-- Data to process follows --

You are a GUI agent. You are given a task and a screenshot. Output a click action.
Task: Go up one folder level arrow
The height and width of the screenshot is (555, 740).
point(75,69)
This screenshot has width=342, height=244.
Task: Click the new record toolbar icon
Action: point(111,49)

-- Data to process concluded --

* **Directions**: Go through the data above and repeat all of it exactly.

* **Your response**:
You are a GUI agent. You are given a task and a screenshot. Output a click action.
Task: Go up one folder level arrow
The height and width of the screenshot is (555, 740).
point(75,69)
This screenshot has width=342, height=244.
Task: Click the new record toolbar icon
Action: point(111,49)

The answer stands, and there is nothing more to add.